→ WHAT TO DO:
Restate each of the lines below word for word and drop every picture.

#### DATA TO PROCESS

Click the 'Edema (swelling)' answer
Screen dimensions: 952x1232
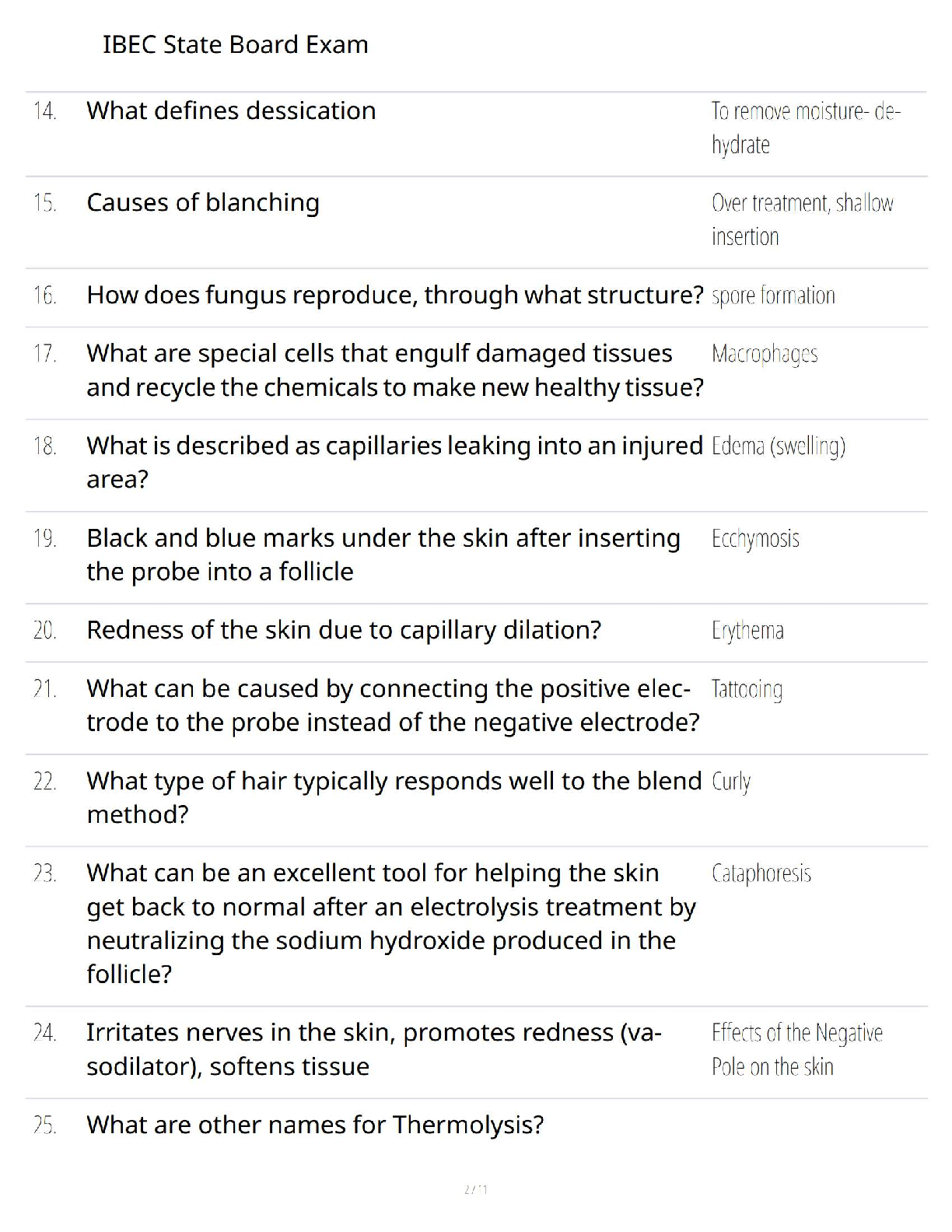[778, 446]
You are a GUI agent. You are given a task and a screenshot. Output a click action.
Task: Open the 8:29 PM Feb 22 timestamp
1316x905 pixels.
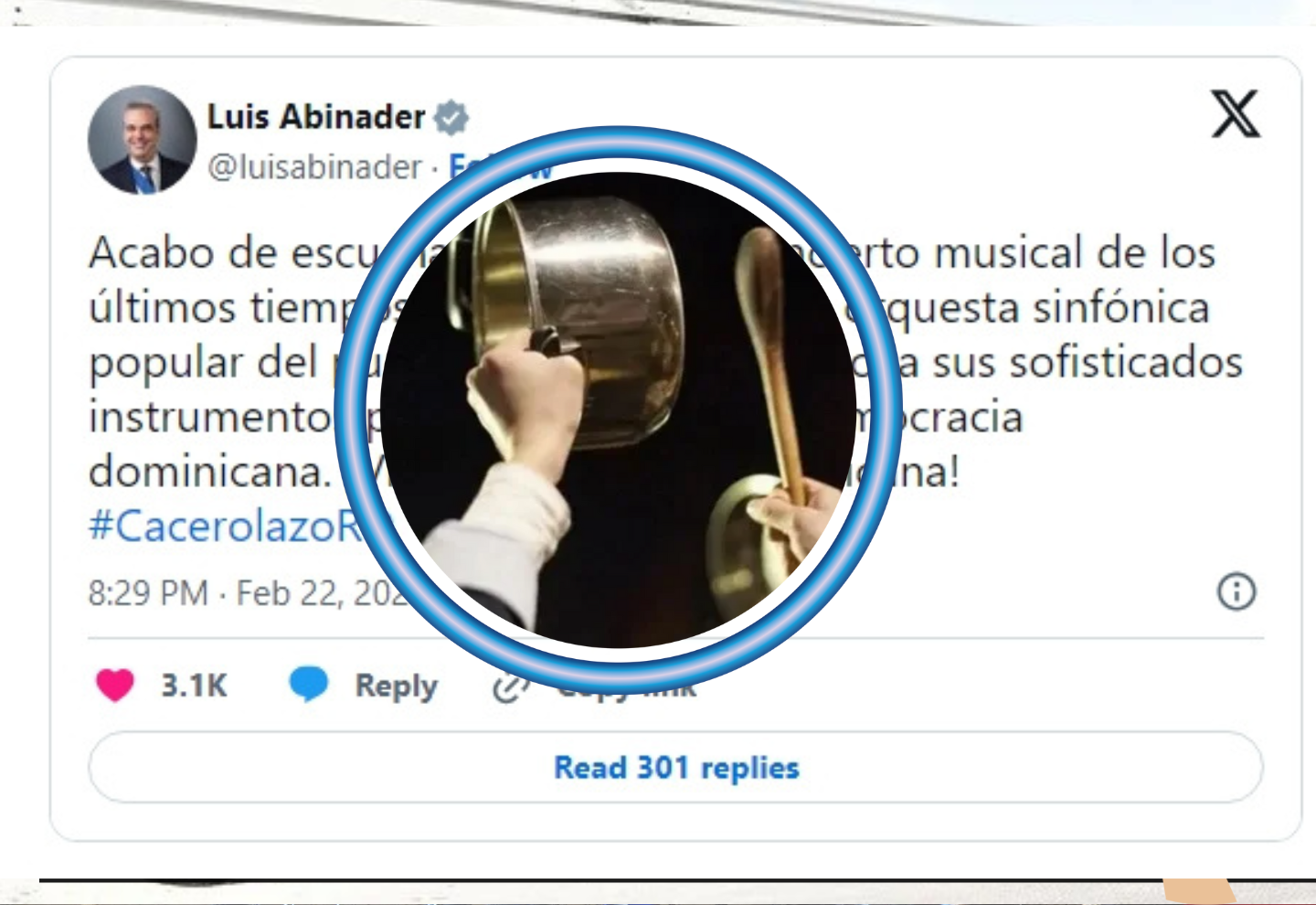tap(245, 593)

########

→ EXPECTED ANSWER:
Click the 'Edema (swelling)' answer
Screen dimensions: 952x1232
[778, 446]
You are a GUI agent. You are given a task and a screenshot. Output a click action.
Task: Open the 8:29 PM Feb 22 timestamp
1316x905 pixels.
tap(245, 593)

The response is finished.